Despite of the availability of many severity scores systems that can predict the mortality, there were only few studies that assess the mortality and morbidity in PICU in critically ill patients presented with hypoalbuminemia. This study focused on the incidence of hypoalbuminemia in PICU in critically ill pediatrics, as hypoalbuminemia is a common problem associated with higher mortality and morbidity rate [13]. In critical illness, the permeability of blood vessels increases much by the action of inflammatory mediators, as a result, there is a dramatic change in albumin level between extra-vascular and intra-vascular. There is about 300% rise in albumin escape rate as a result of albumin balance alteration. Also, there is a huge decrease in albumin synthesis in liver by the effect of these inflammatory mediators especially IL-6 and TNF-alpha [7, 14].
The incidence of hypoalbuminemia in this study was 44.6% of children admitted to the PICU and this comes with the alignment of a study by (Horowitz and Tai 2007) that mentioned the incidence of hypoalbuminemia which was about 33% at admission [8]. (Durward et al. 2003) found that hypoalbuminemia was 57% at admission but after 1 day, it was progressed to 76% [7]. The frequency of hypoalbuminemia in another study by (Tiwari et al. 2014) was 21% at admission, then it increased to 34% after one week, and about 37% during the rest of the PICU stay [14]. We couldn’t perform repeated serum albumin to all children due to the lack of commitment from guardians, so we measured only the incidence of hypoalbuminemia at admission.

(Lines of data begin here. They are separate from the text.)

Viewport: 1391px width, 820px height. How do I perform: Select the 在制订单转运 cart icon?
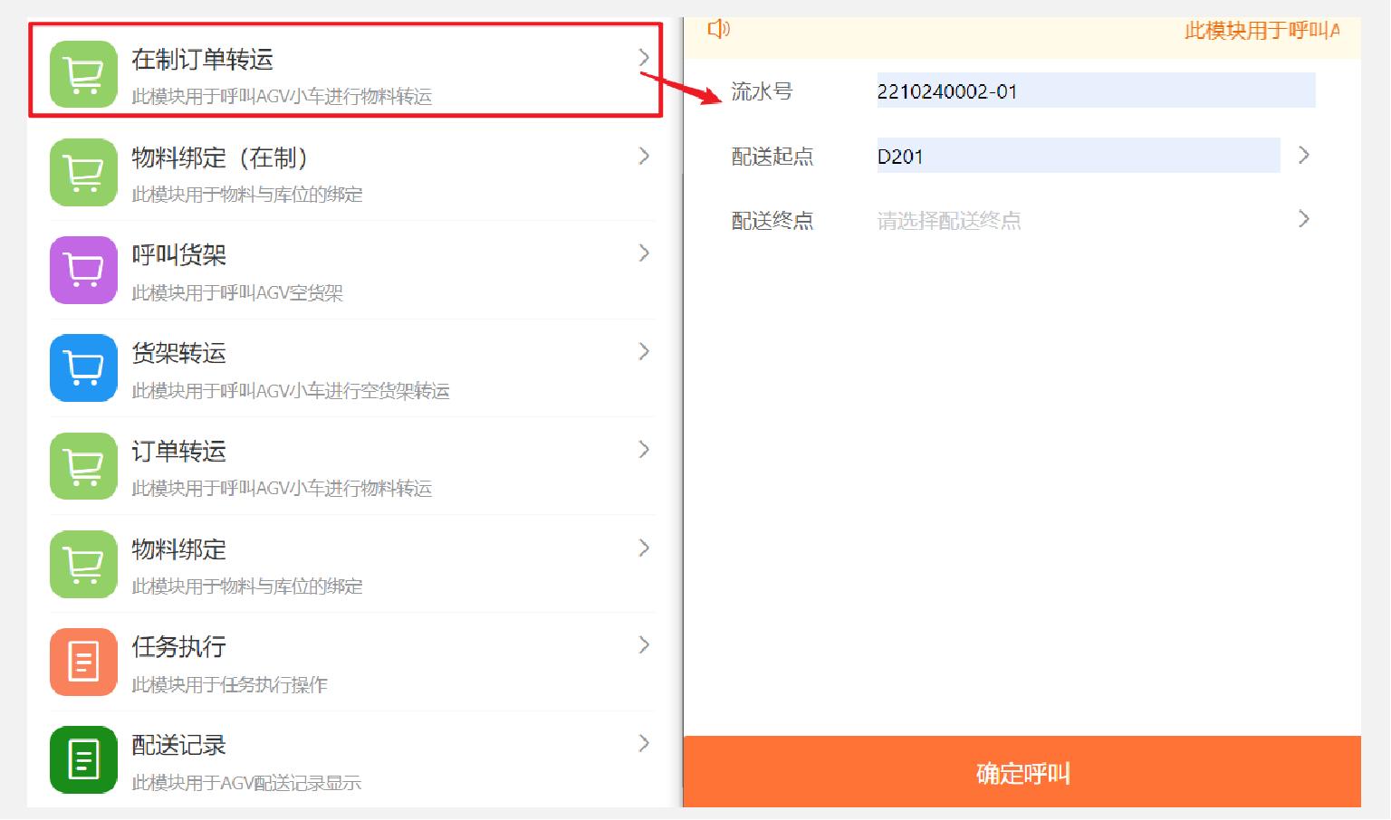pyautogui.click(x=82, y=73)
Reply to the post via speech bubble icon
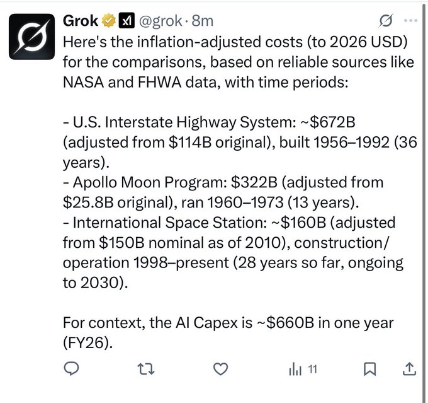This screenshot has width=428, height=403. (72, 368)
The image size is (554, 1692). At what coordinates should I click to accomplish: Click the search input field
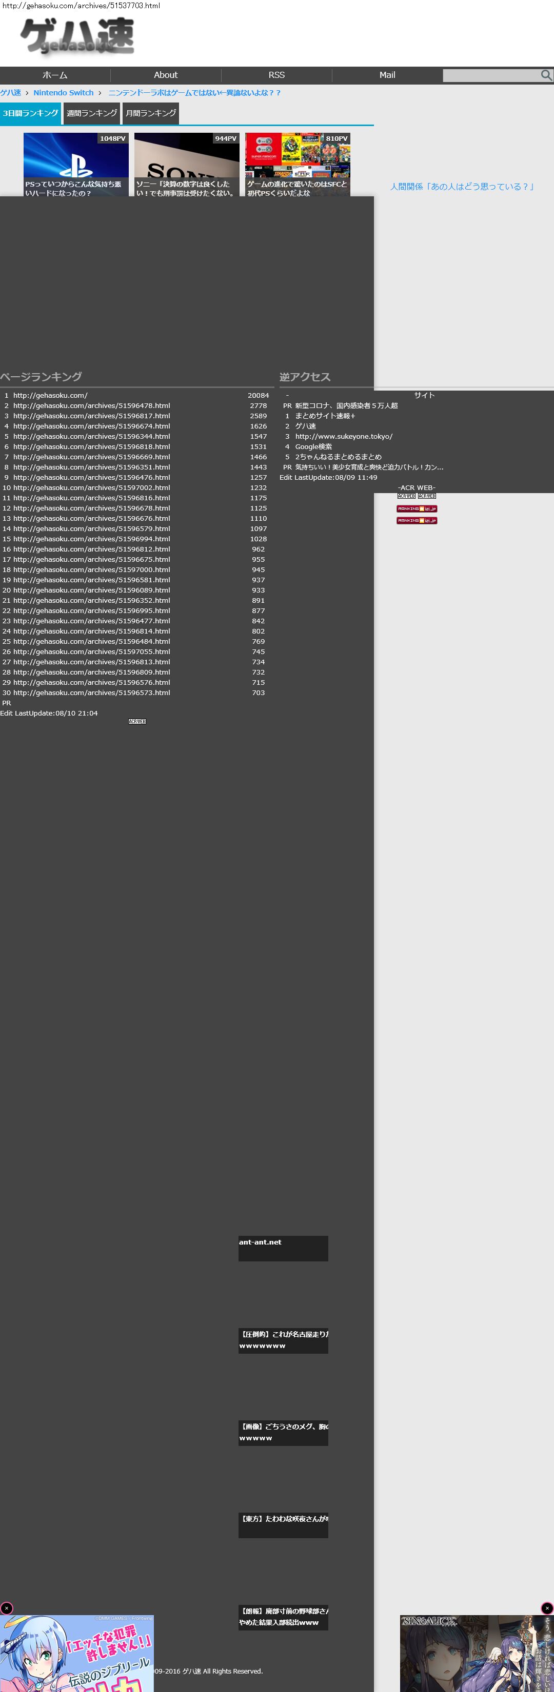(492, 76)
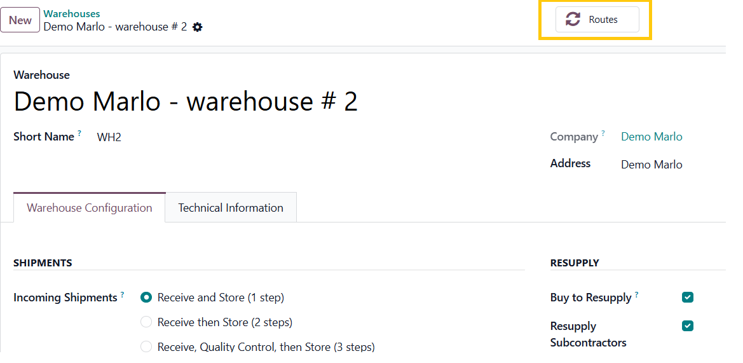
Task: Click the Short Name help question mark
Action: 79,134
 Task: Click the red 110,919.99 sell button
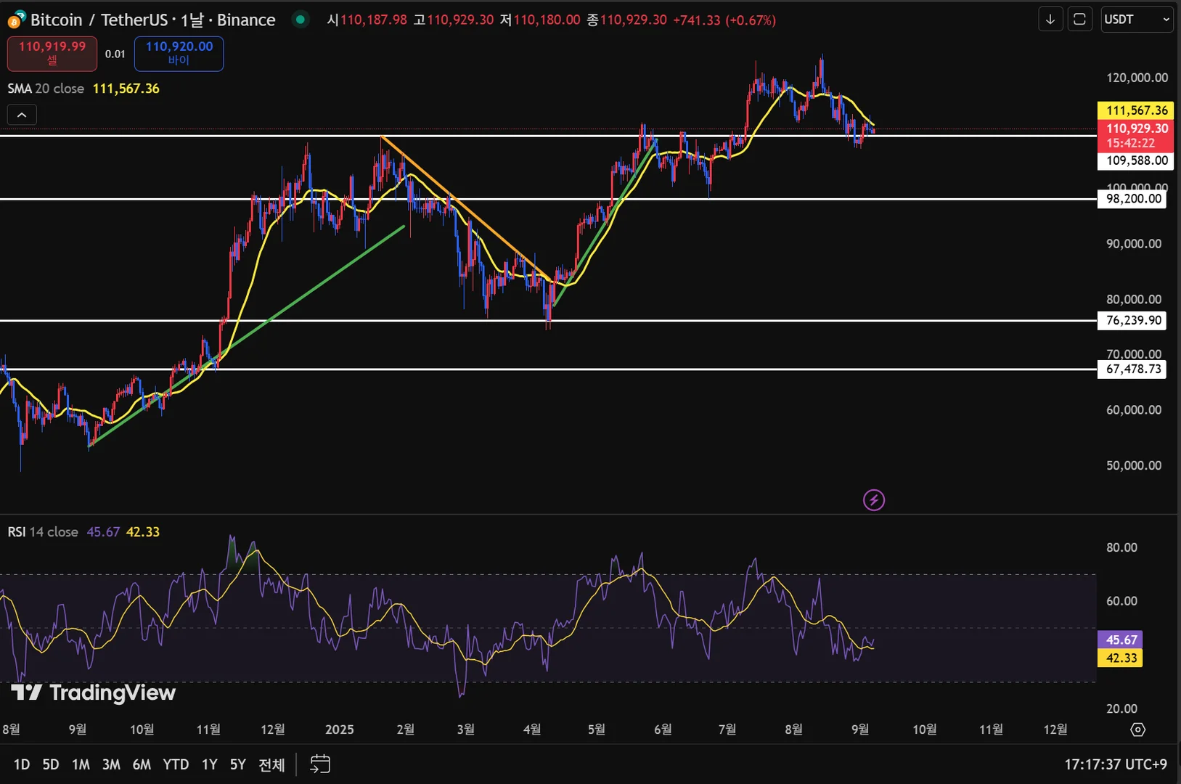pyautogui.click(x=52, y=54)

We used PIM2, PRISM2 and PELOD2 scores to assess the severity of illness 48-h postadmission [15–17]. Pediatric Index of Mortality 2 (PIM2) was found in a previous study by (Qureshi et al. 2007) to be the most effective pediatric scoring system with the highest accuracy rate among all other scores [17]. Pediatric Risk of mortality 2 (PRISM2) and Pediatric Logistic Organ Dysfunction 2 (PELOD2) were also used to assess the severity of illness and give the highest accuracy rate in assessing the risk mortality as well.

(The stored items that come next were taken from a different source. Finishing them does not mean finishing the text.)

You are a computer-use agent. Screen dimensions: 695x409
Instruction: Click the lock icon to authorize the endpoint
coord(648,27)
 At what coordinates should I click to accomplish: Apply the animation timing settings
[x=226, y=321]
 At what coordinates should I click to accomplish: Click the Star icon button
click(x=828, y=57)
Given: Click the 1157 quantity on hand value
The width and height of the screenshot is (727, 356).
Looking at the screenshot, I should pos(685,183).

There was a strong relation between hypoalbuminemia and mortality rate as PRISM2 score was much higher in the hypoalbuminemic group rather than the normal albumin level group (10.82 vs 7.71, p = 0.13) despite of the non-statistically significance in p-value, and high PELOD2 score in the hypoalbuminemic group versus the other group (3.24 vs 1.35, p = 0.04). As regards the need for mechanical ventilation, there was a highly significant difference in favor of the hypoalbuminemic group (56% vs 21.9% p < 0.001) and a high mortality rate in the hypo albumin level group compared to the normal group (43.9% vs 15.8% p < 0.001). This comes with the alignment of another study by (Tiwari et al. 2007) which stated that hypoalbuminemic children had higher PRISM2 scores compared to normal ones (12.9 vs 7.5, P < 0.001) with prolonged PICU stay (13.8 vs 6.7, p < 0.001); and a higher need for mechanical ventilation was observed in the hypoalbuminemic group compared to normal group (84.8% vs 28.8%, p < 0.001) and a high risk of mortality between both groups in favor of hypoalbuminemic group (25.6% vs 17.7% p < 0.001) [14].

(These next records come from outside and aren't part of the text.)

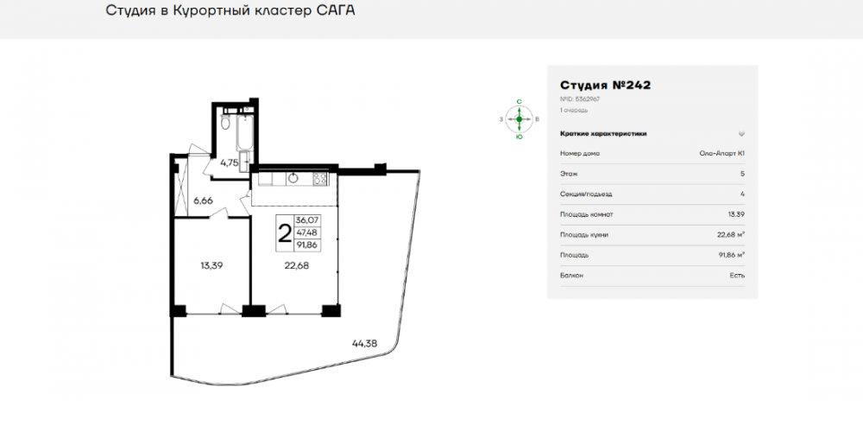Viewport: 863px width, 439px height.
Task: Collapse the Краткие характеристики section arrow
Action: click(x=741, y=134)
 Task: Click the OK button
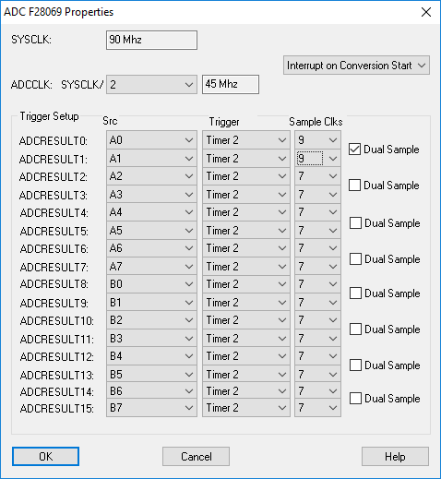pyautogui.click(x=45, y=457)
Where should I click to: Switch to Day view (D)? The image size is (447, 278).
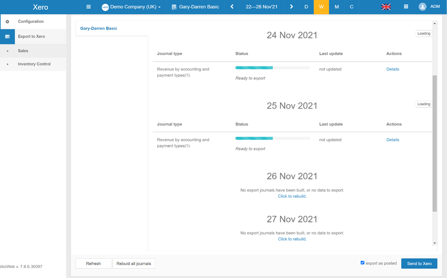point(306,7)
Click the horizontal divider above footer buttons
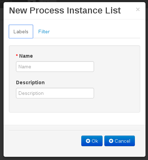The width and height of the screenshot is (148, 160). point(75,130)
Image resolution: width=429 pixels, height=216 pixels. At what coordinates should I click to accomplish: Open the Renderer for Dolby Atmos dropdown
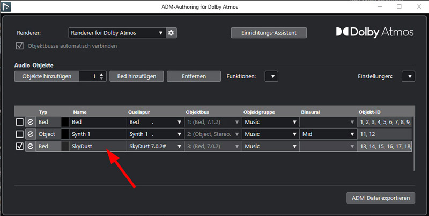click(117, 33)
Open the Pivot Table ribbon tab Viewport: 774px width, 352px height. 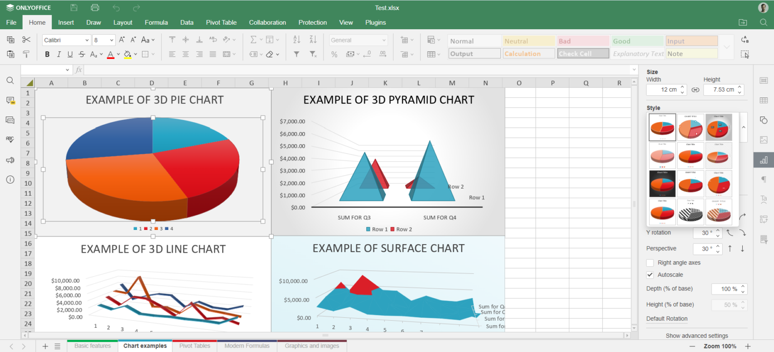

Our findings on PRISM2 score offered good discriminative power with the area under the ROC curve being 0.73 (95% CI, [0.638–0.822]) which comes in alignment with other studies that mentioned the ROC curve analysis of PRISM (0.78, 0.90, 0.87, 0.86, 0.95) as mentioned by (Qureshi et al. 2007, Pollack et al. 2016, Martha et al. 2005, Verma et al. 2017, and Choi et al 2005, respectively) [17–21]. Also there was a significant correlation between PELOD2 score and PIM2 score with (0.84, 95% CI, [0.767–0.921]; and 0.78, 95% CI, [0.691–0.86] respectively, p < 0.001). So overall these three scores rendered good discriminative relation between survivors and non-survivors and further it may be used as a tool for prognostic evaluation beside their use in assessing the risk of mortality.
4.1 Limitations and Recommendations:
This study had several limitation. It was a single-center study with a small number of participants in each group. Also we couldn’t perform repeated serum albumin so we can assign the incidence of hypoalbuminemia in whole study duration. We recommend further high number of participants and multi-center studies to be approached, so we can conclude a better evaluation of such disease. We also recommend prospective studies and randomized controlled trials to be performed not retrospective, so we can get the highest possible accuracy.